Copy out the data that follows exactly, leaving out no line.

━━━━━━━━

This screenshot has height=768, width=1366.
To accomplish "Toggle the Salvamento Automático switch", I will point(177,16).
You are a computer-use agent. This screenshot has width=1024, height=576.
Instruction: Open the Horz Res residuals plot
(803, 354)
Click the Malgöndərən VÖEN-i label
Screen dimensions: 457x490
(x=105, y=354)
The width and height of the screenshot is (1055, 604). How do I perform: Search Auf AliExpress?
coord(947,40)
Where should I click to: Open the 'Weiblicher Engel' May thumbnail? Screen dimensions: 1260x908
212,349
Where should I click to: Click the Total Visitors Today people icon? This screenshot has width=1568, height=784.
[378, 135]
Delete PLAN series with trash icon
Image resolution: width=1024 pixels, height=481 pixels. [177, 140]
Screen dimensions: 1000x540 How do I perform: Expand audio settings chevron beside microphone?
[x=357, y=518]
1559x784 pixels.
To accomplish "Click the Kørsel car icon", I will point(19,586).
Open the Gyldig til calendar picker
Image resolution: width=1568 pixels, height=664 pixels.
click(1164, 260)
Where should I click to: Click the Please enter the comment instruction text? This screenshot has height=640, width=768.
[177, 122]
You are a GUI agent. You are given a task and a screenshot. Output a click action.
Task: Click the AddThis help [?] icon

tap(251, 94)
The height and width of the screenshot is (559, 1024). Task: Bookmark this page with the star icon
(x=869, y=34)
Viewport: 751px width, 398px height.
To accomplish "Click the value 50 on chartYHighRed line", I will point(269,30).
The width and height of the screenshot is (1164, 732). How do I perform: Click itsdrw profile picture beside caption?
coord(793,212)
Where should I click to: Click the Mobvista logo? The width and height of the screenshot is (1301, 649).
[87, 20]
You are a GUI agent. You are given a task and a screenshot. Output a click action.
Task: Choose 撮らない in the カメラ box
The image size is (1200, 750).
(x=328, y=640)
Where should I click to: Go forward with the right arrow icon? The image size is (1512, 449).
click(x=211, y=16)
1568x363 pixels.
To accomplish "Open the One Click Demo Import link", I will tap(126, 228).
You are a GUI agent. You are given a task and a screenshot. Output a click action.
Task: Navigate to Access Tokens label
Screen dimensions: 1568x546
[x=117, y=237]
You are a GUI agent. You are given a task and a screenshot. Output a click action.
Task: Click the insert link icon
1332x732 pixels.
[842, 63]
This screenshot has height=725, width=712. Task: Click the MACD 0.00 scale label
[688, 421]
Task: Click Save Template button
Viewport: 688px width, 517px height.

━━━━━━━━

**OUTPUT OF THE EXERCISE**:
This screenshot has height=768, width=1366.
To accomplish "Toggle the Salvamento Automático switch", I will point(177,16).
You are a computer-use agent. This screenshot has width=1024, height=576.
Instruction: Open the Horz Res residuals plot
(803, 354)
Click the Malgöndərən VÖEN-i label
Screen dimensions: 457x490
(x=105, y=354)
The width and height of the screenshot is (1055, 604). How do I perform: Search Auf AliExpress?
coord(947,40)
Where should I click to: Open the 'Weiblicher Engel' May thumbnail? Screen dimensions: 1260x908
212,349
Where should I click to: Click the Total Visitors Today people icon? This screenshot has width=1568, height=784.
[378, 135]
Delete PLAN series with trash icon
Image resolution: width=1024 pixels, height=481 pixels. [177, 140]
Screen dimensions: 1000x540 How do I perform: Expand audio settings chevron beside microphone?
[x=357, y=518]
1559x784 pixels.
To accomplish "Click the Kørsel car icon", I will point(19,586).
Open the Gyldig til calendar picker
Image resolution: width=1568 pixels, height=664 pixels.
click(1164, 260)
Where should I click to: Click the Please enter the comment instruction text? This screenshot has height=640, width=768.
[177, 122]
You are a GUI agent. You are given a task and a screenshot. Output a click action.
Task: Click the AddThis help [?] icon

tap(251, 94)
The height and width of the screenshot is (559, 1024). Task: Bookmark this page with the star icon
(x=869, y=34)
Viewport: 751px width, 398px height.
To accomplish "Click the value 50 on chartYHighRed line", I will point(269,30).
The width and height of the screenshot is (1164, 732). How do I perform: Click itsdrw profile picture beside caption?
coord(793,212)
Where should I click to: Click the Mobvista logo? The width and height of the screenshot is (1301, 649).
[87, 20]
You are a GUI agent. You are given a task and a screenshot. Output a click action.
Task: Choose 撮らない in the カメラ box
The image size is (1200, 750).
(x=328, y=640)
Where should I click to: Go forward with the right arrow icon? The image size is (1512, 449).
click(x=211, y=16)
1568x363 pixels.
To accomplish "Open the One Click Demo Import link", I will tap(126, 228).
You are a GUI agent. You are given a task and a screenshot. Output a click action.
Task: Navigate to Access Tokens label
Screen dimensions: 1568x546
[x=117, y=237]
You are a GUI agent. You are given a task and a screenshot. Output a click action.
Task: Click the insert link icon
1332x732 pixels.
[842, 63]
This screenshot has height=725, width=712. Task: Click the MACD 0.00 scale label
[688, 421]
Task: Click Save Template button
Viewport: 688px width, 517px height.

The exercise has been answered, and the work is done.